##### Provided material #####
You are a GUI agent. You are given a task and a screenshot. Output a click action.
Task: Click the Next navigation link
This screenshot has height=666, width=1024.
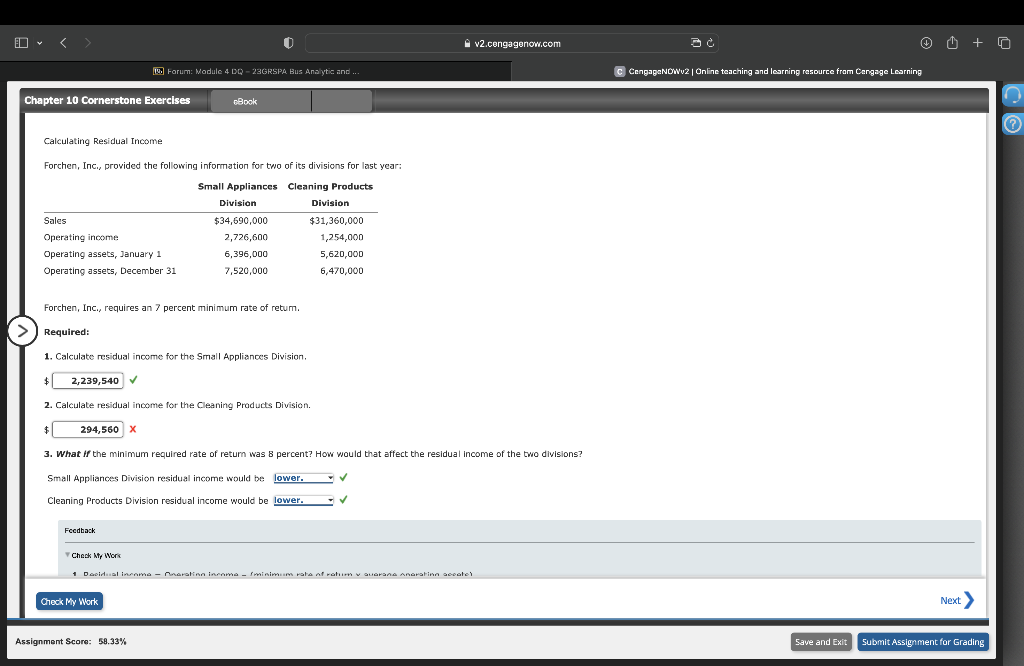[x=953, y=600]
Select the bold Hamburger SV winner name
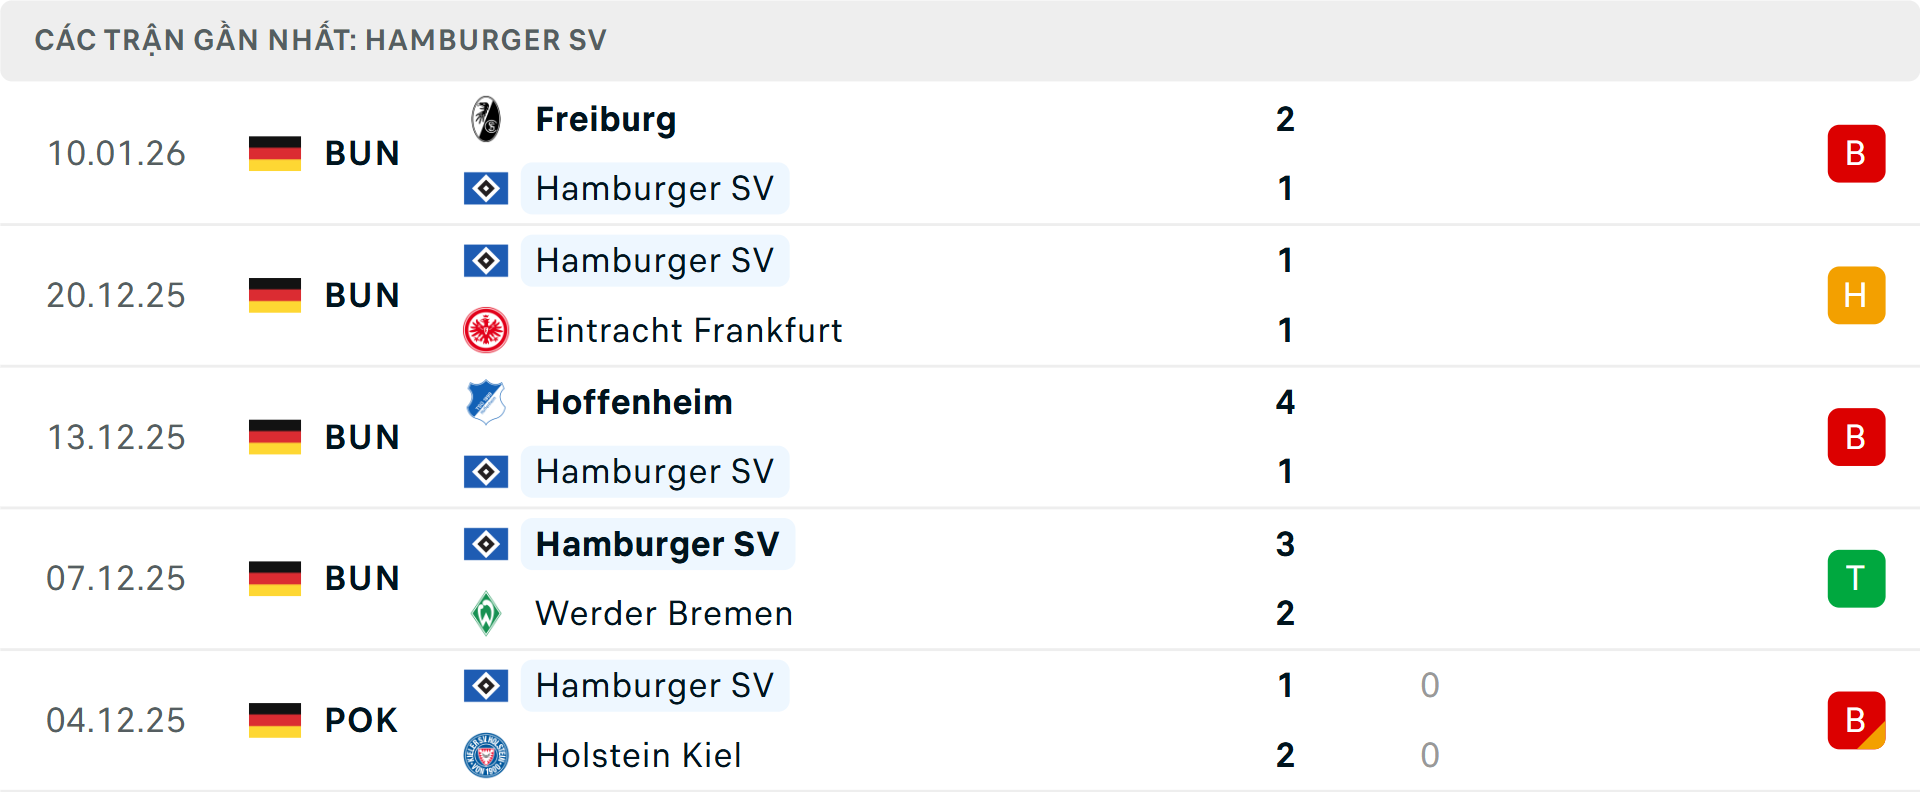The width and height of the screenshot is (1920, 792). click(657, 544)
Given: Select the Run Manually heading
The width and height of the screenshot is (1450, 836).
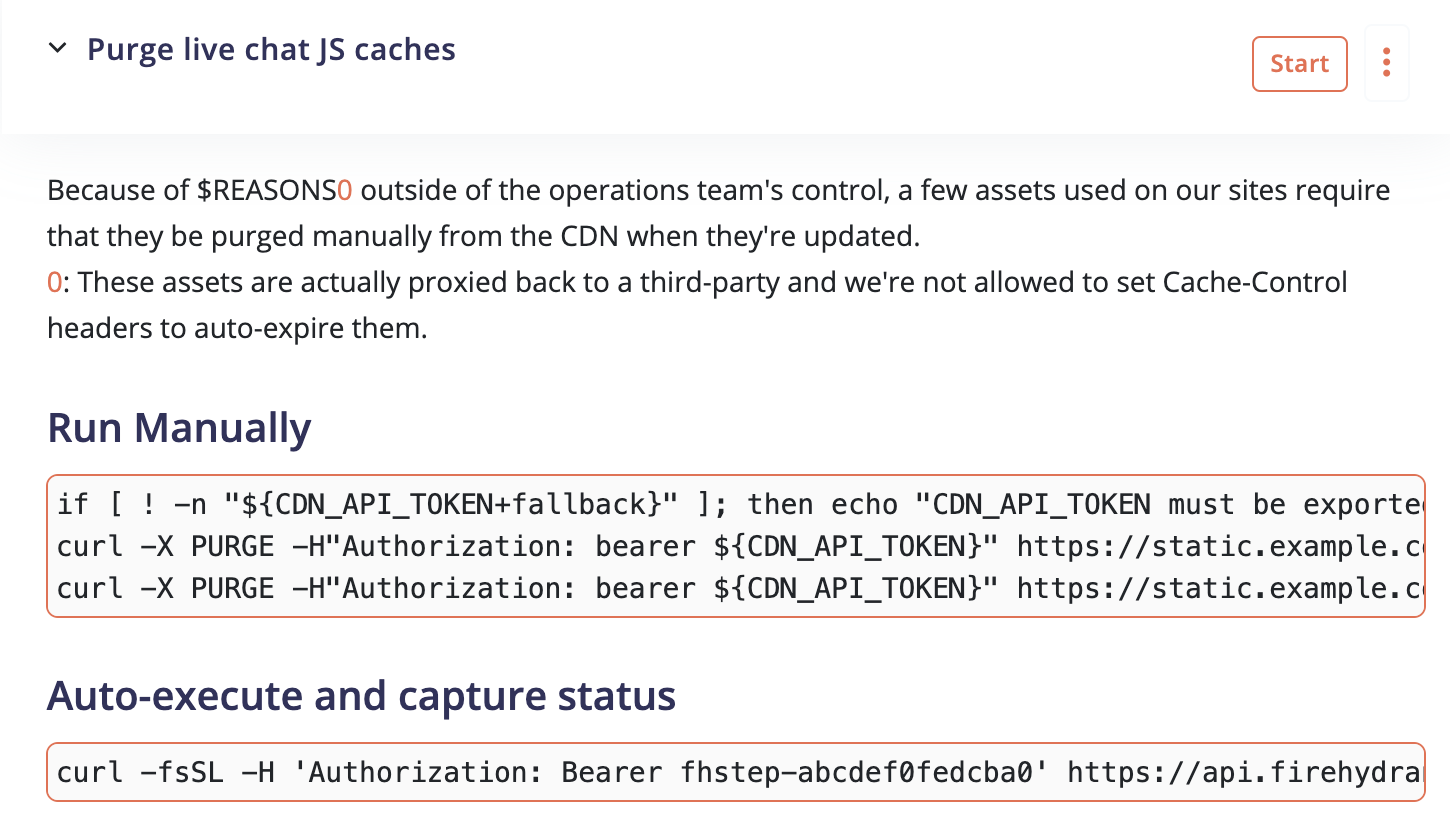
#####
* **Exercise instructions**:
Keeping pictures out, repeat exactly the lines from the one containing "Select the bold Hamburger SV winner name" through the end of the listing.

* **Task solution**:
Select the bold Hamburger SV winner name
The width and height of the screenshot is (1920, 792). click(657, 544)
Given: Select the Run Manually heading
The width and height of the screenshot is (1450, 836).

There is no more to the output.